■ Tarefas do exercício:
**A)** No texto sobre o Euro, quais são os limites que o Tratado de Maastricht impõe ao déficit e à dívida pública?
**B)** Transcreva do texto sobre o Euro o trecho que vai de "No papel, o" até "que acabou predominando.".

■ Trecho do documento:
____

No papel, o Euro é uma ideia irada sob duplo aspecto. No plano econômico, a moeda única reduz custos de transações, favorecendo a integração comercial e financeira. Sob o prisma político, o Euro aprofundaria a integração européia, criando a coesão econômica e geopolítica necessária para fazer frente aos EUA. Essa era exatamente a linha de argumentação de Bob Mundell, a principal referência em questões de unificação monetária, e da corrente de economistas que acabou predominando.
Contudo, há uma enorme desvantagem: os países que adotam a moeda comum perdem completamente o controle sobre sua política monetária e cambial, o que é bastante preocupante frente às restrições fixadas pelo tratado de Maastricht para a política fiscal. Além disso, a Zona do Euro não constitui uma área monetária ótima, pois há claras barreiras culturais à mobilidade de mão de obra (ex: línguas muito diferentes), não há mecanismo automático de transferência fiscal e não há evidência de que os ciclos de negócios coincidam.
Dessa forma, os países que tivessem menor influência nas decisões do bloco ficariam mais suscetíveis aos efeitos de um choque assimétrico. E é exatamente o que ocorre atualmente, enquanto a Espanha enfrenta uma grave recessão (com desemprego acima de 20%), a Alemanha apresenta bom crescimento e a menor taxa de desemprego desde a criação do Euro. Diante deste cenário, o Banco Central Europeu (BCE) tem conduzido sua política de juros de maneira mais favorável à Alemanha, inclusive elevando a taxa de juros em 2011 sob a mais remota ameaça de inflação, em detrimento da dolorosa recessão pela qual passam os países como a Espanha. Em adição, os desempregados dos países em recessão tendem a não migrar para a Alemanha simplesmente por que não falam alemão, assim elevam a necessidade de auxílio social, onerando os cofres públicos em um quadro de receitas fiscais decrescentes. Ainda, como não há transferências fiscais para os países em dificuldades, estes não podem se valer da política fiscal como desfibrilador da economia – já que o Tratado de Maastricht limita o déficit e a dívida pública a 3% e 60% do PIB, respectivamente - , o que agrava os efeitos da falta de controle sobre a política monetária e cambial.

____

Registros de indicação de palavras e elementos:
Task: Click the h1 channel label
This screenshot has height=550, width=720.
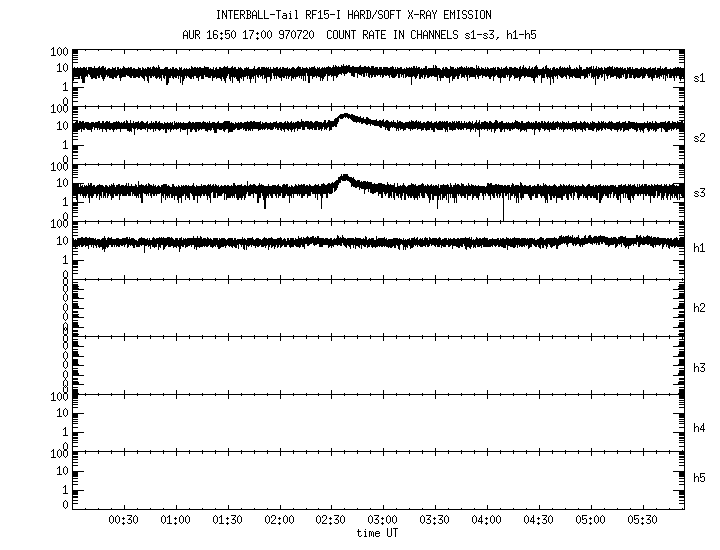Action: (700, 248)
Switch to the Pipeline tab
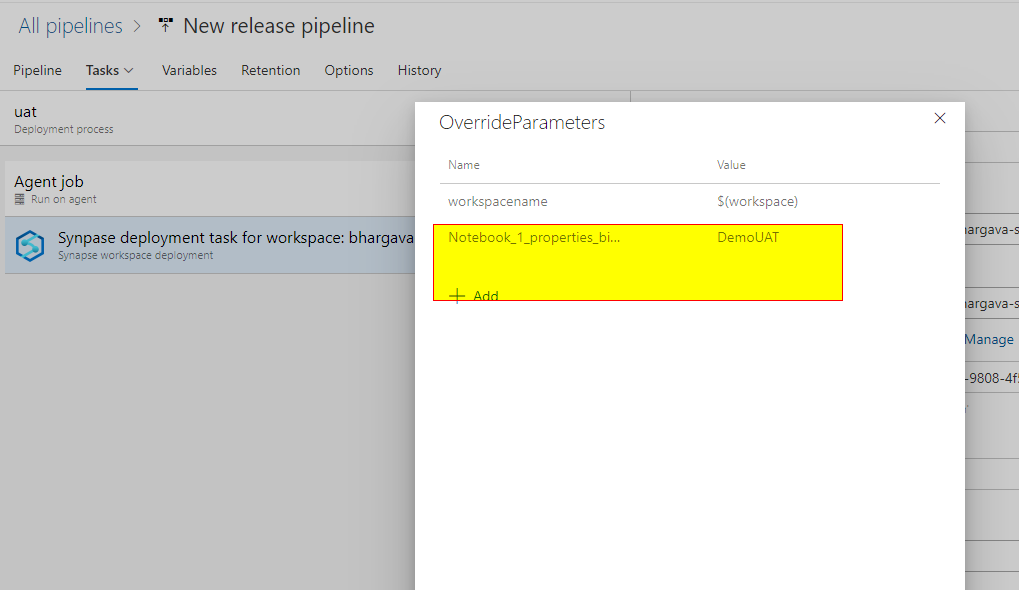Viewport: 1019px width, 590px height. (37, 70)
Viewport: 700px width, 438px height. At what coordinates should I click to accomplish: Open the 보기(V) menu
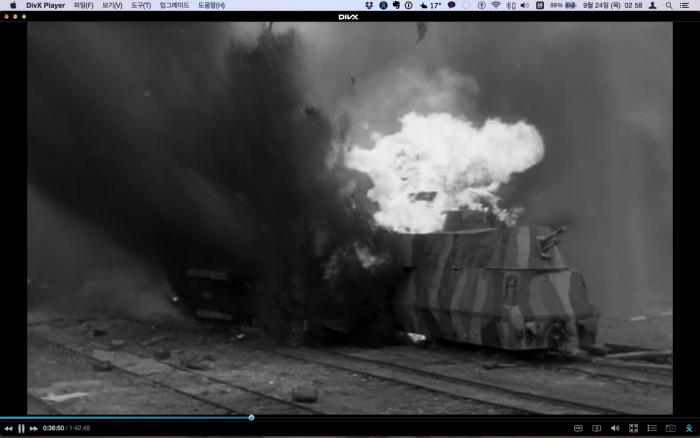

____

■ Resultados por tarefa:
**A)** O déficit fica limitado a 3% do PIB e a dívida pública a 60% do PIB.

**B)**
No papel, o Euro é uma ideia irada sob duplo aspecto. No plano econômico, a moeda única reduz custos de transações, favorecendo a integração comercial e financeira. Sob o prisma político, o Euro aprofundaria a integração européia, criando a coesão econômica e geopolítica necessária para fazer frente aos EUA. Essa era exatamente a linha de argumentação de Bob Mundell, a principal referência em questões de unificação monetária, e da corrente de economistas que acabou predominando.